Par exemple, la ligne « size_t max = print_nerds(); » donnerait une bonne idée de ce que peut contenir la variable « max », tandis que la ligne « auto max = print_nerds(); » pourrait semer le doute, sachant que le prototype de la fonction serait certainement « auto print_nerds() », ce qui n'arrangerait pas la recherche. Et si dans ce cas précis un nom de variable correct pourrait lever l'ambiguïté, ça ne serait pas toujours le cas d'un exemple plus complexe avec des classes, car on a toujours besoin de savoir quelle classe on utilise, de savoir quelles sont les méthodes potentiellement appelées et quels mécanismes implicites se cachent derrière le code. Ceux qui prétendent l'inverse en disant qu'une analyse est possible sans entrer dans les détails techniques, que le code peut s'affranchir tout aspect matériel pour se concentrer uniquement sur la conception générale sans que cela ne porte préjudice au processus de développement, n'ont de toute évidence jamais débuggé un programme en C++, une opération qui nécessite parfois d'aller jusqu'à consulter le code assembleur généré par la compilation.

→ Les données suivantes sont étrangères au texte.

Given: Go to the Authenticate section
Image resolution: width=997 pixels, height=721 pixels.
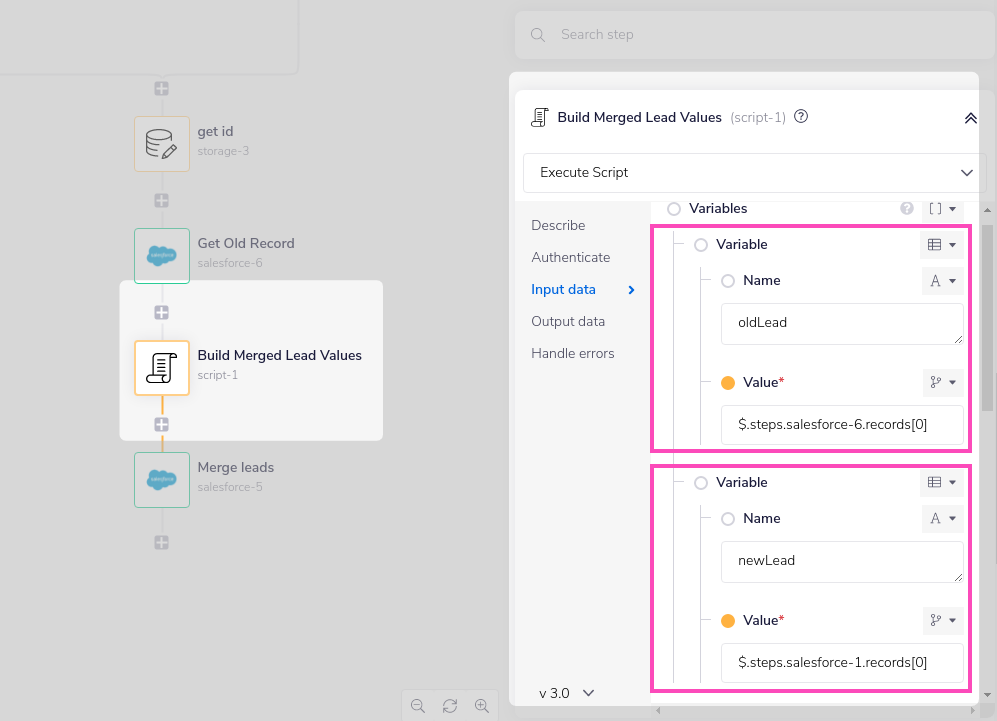Looking at the screenshot, I should (x=570, y=257).
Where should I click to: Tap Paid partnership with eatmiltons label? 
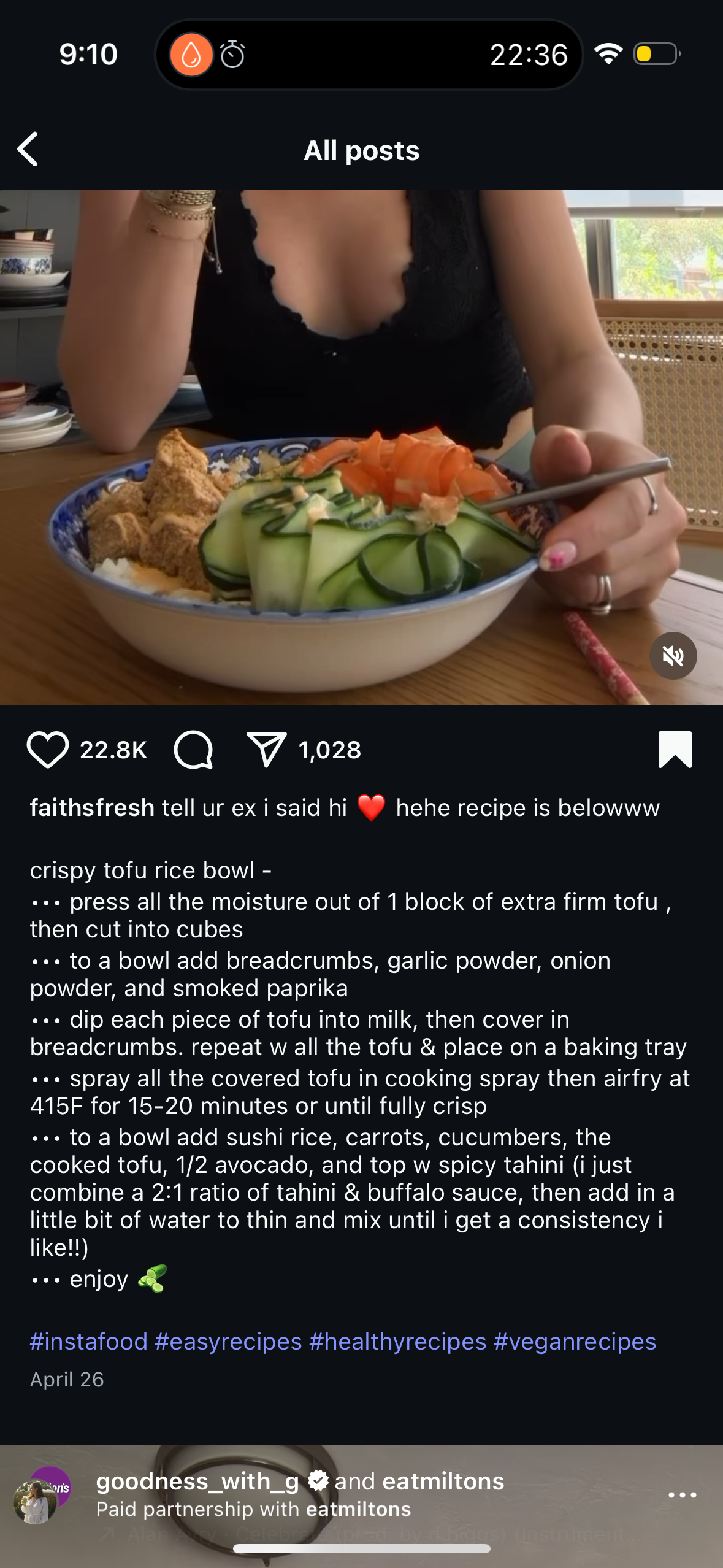tap(253, 1509)
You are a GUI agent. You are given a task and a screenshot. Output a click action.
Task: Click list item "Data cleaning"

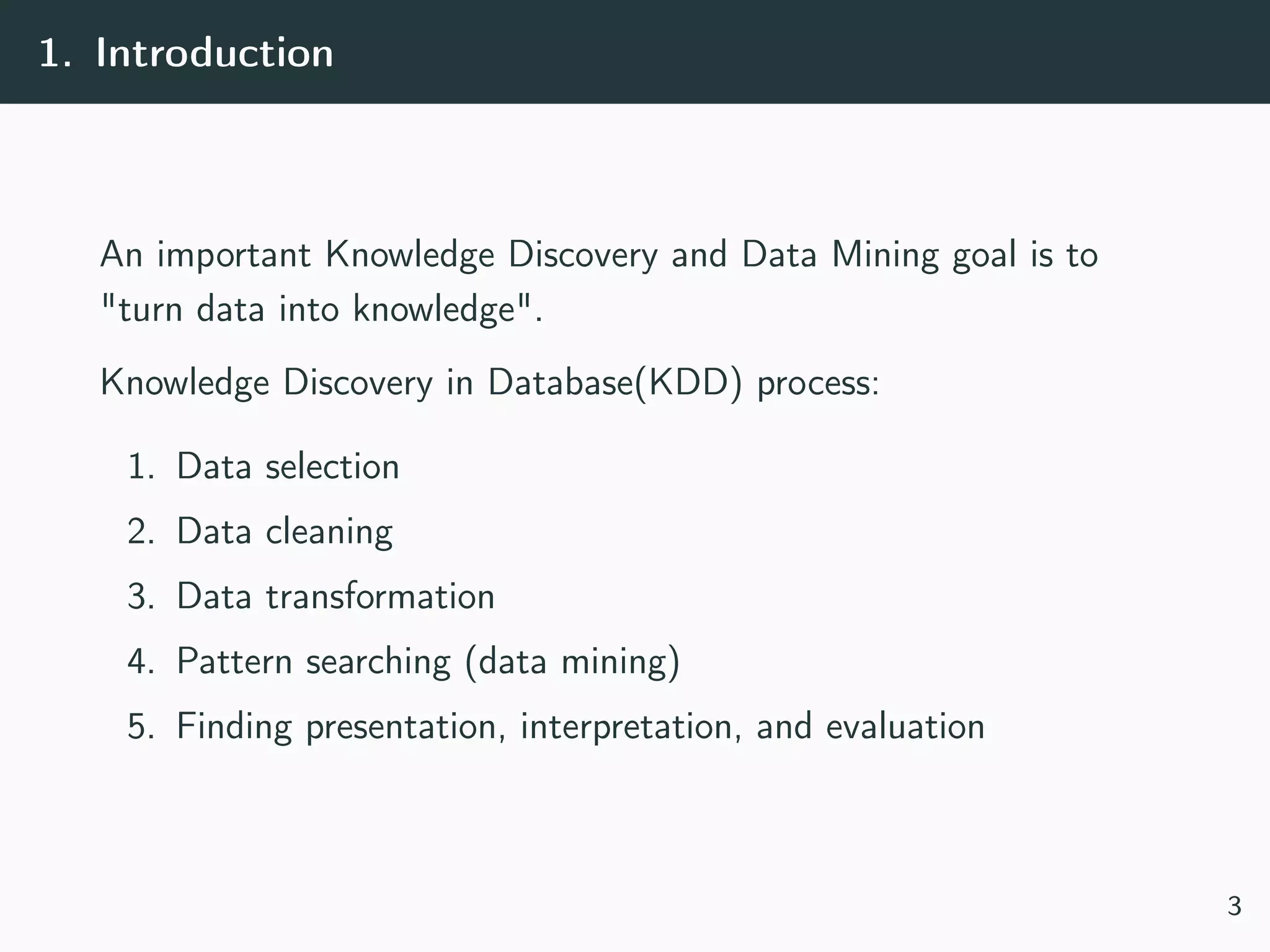[285, 532]
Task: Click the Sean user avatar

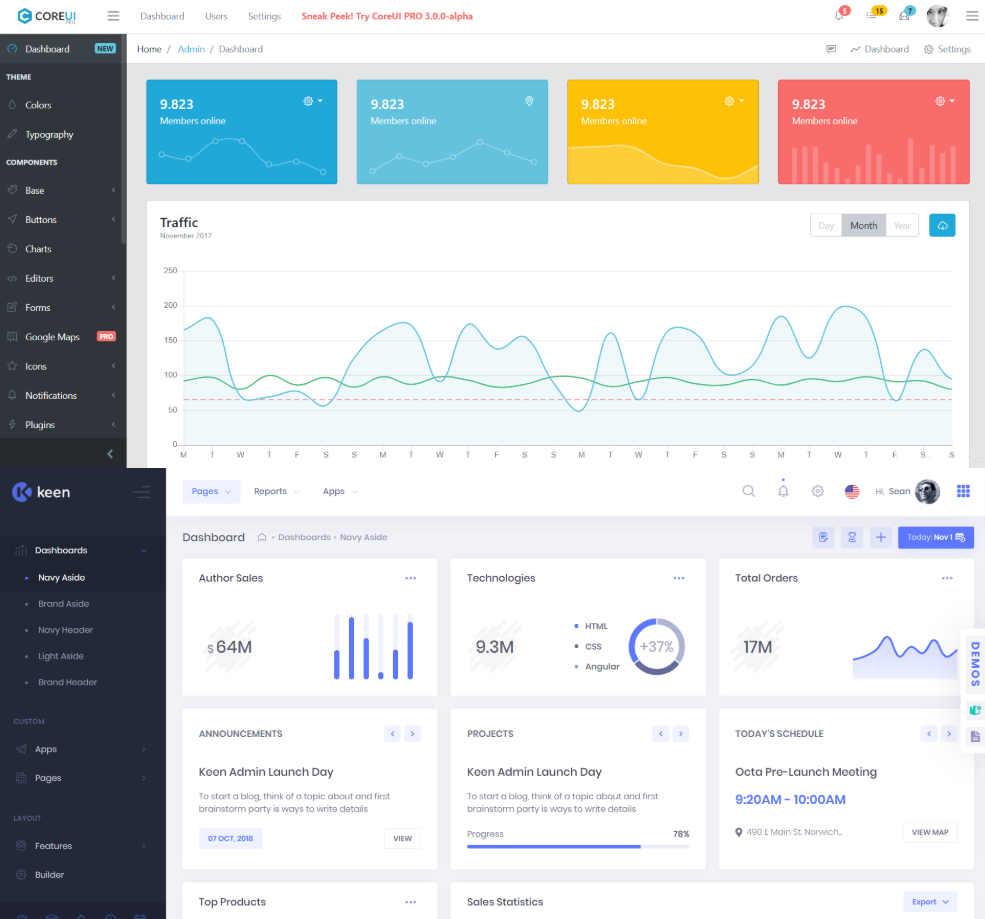Action: [927, 491]
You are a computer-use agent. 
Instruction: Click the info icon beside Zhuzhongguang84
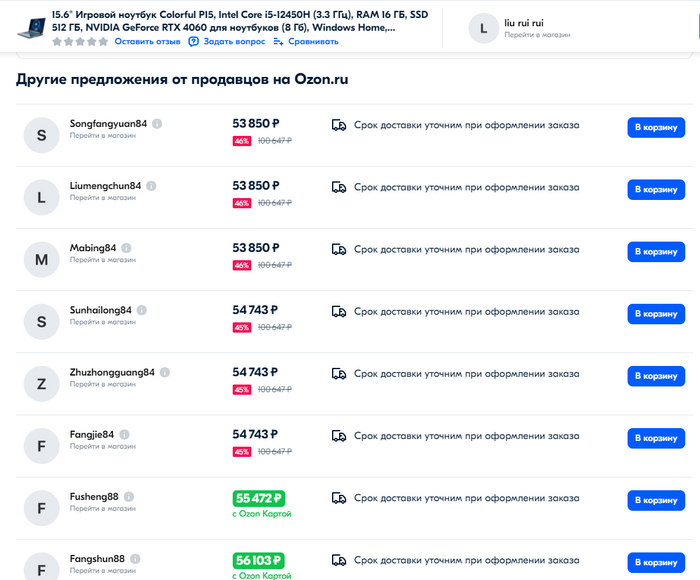[x=164, y=372]
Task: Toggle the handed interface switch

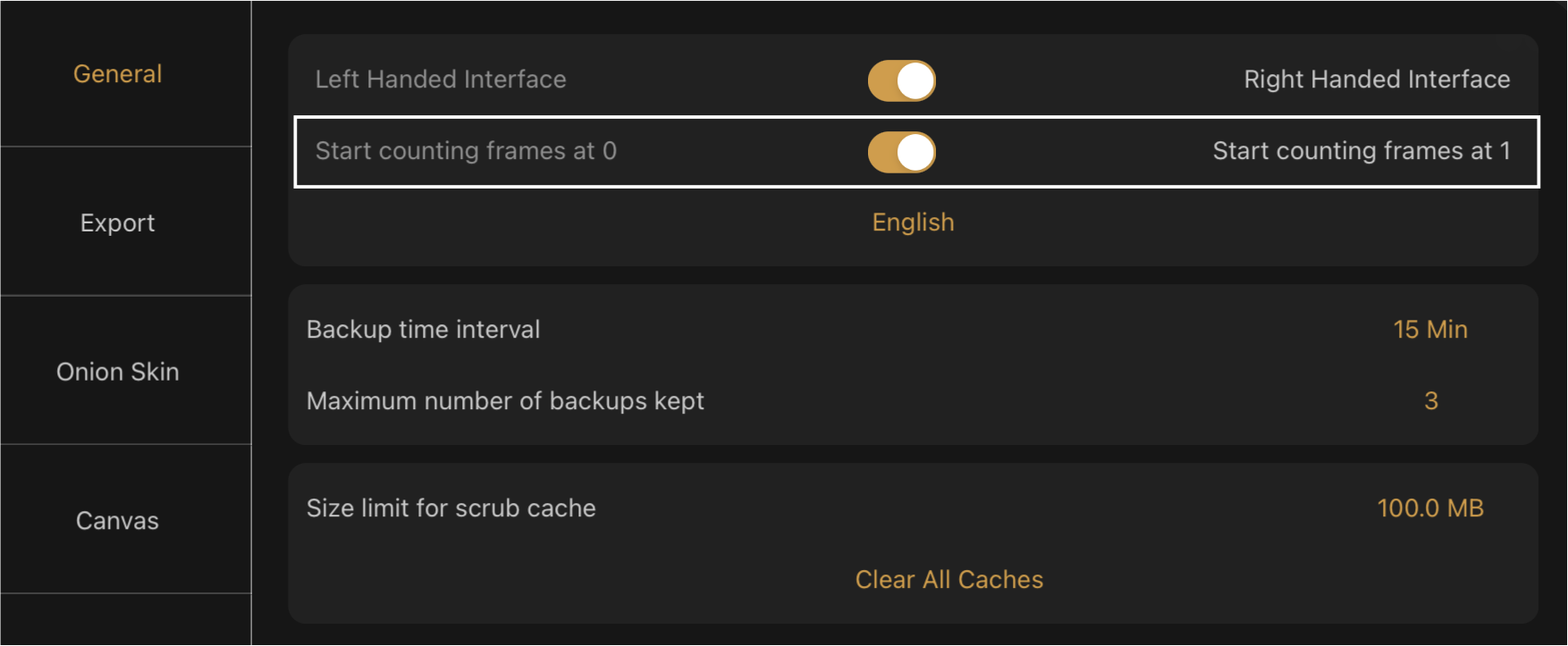Action: [901, 80]
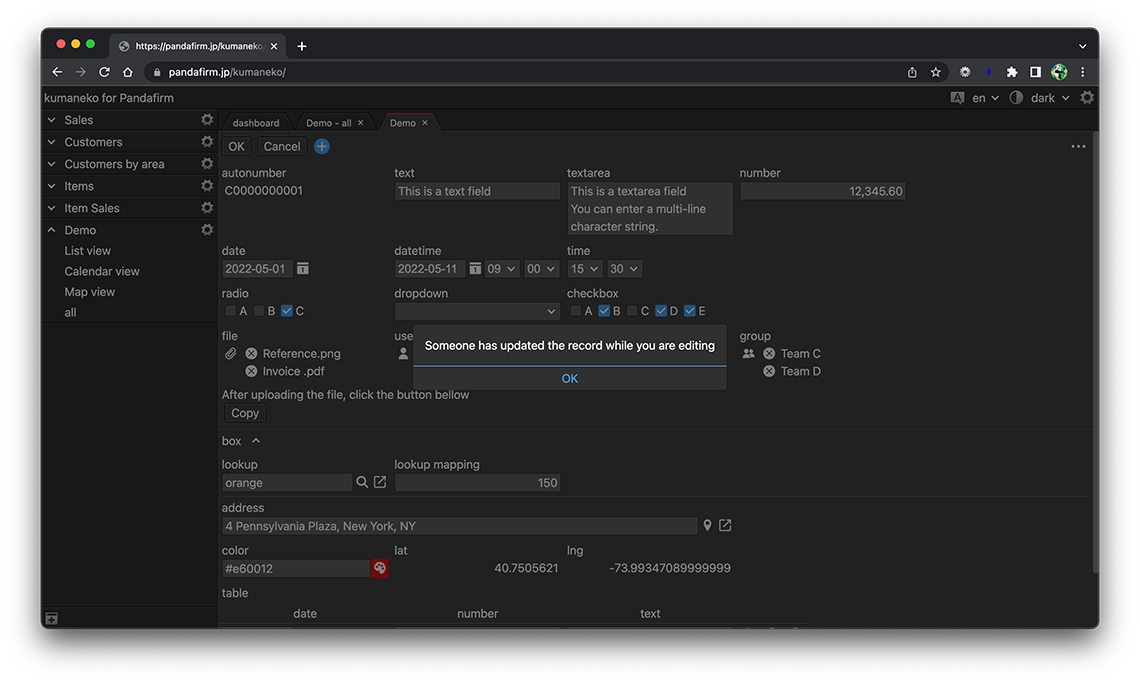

C'est là aussi que la différence entre la surcharge de fonction et le type automatique se fait ressentir, avoir affaire à une fonction surchargée ne demande pas de remonter le fil du courant lors d'une analyse, car la commande la plus évidente pour trouver une déclaration de prototype permet aussi d'en visualiser toutes les surcharges :
grep -r 'print_value' --include '*.h'
Un dosage optimal entre abstraction et bas-niveau
Ainsi selon toutes ces considérations, le constat est sans appel : Les grands théoriciens éloignés des réalités techniques du terrain, qui suggèrent l'adoption du AA ou du AAA, ne sont pas différents des experts en C et assembleur qui refusent de créer des classes ou d'utiliser l'expression « const » quand ils doivent toucher à un code en C++, chacun veut borner les usages de tous à ce qu'il connaît déjà, inspectant et jugeant les technologies via le cribble de son domaine d'expertise. Parce que l'humain aime transformer le monde sans quitter sa zone de confort, il demande au C++ de devenir un langage qu'il n'est pas, en le tirant vers soi plutôt que de faire l'effort de saisir sa qualité inestimable de point d'intersection entre la puissance conceptualisatrice de l'orienté objet et la performance d'une stricte gestion des ressources logicielles.
- Le C++ n'est PAS le langage qui repose sur l'intelligence Technique.
- Le C++ n'est PAS le langage qui repose sur l'intelligence Humaine.
- Le C++ EST le langage qui repose sur l'intelligence Technique ET Humaine.
Pour cette raison, agissons tant qu'il n'est pas trop tard, bannissons les auto pour dépolluer le code.